**PROBLEM DETAILS:** Rewrite everything from "This screenshot has height=487, width=612." down to "Click output icon beside Python 3.6.7 output", putting "button" in place of "icon" and leaving the rest unchanged.

**GIVEN RECORDS:**
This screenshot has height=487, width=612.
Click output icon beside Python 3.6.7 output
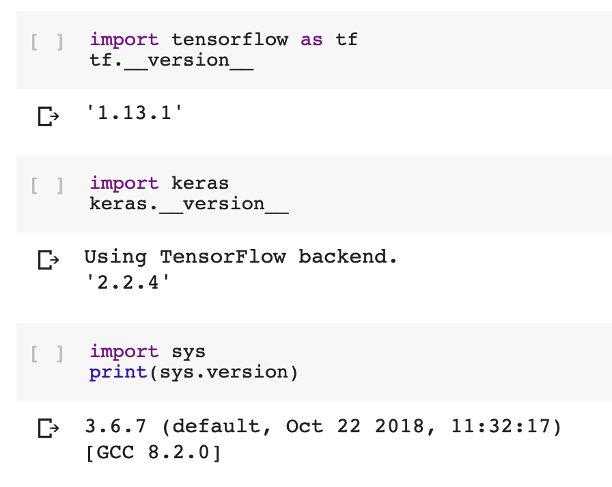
---
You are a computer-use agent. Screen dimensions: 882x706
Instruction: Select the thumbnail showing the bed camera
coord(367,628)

**RESULT FOR THIS EXERCISE:**
This screenshot has height=487, width=612.
Click output button beside Python 3.6.7 output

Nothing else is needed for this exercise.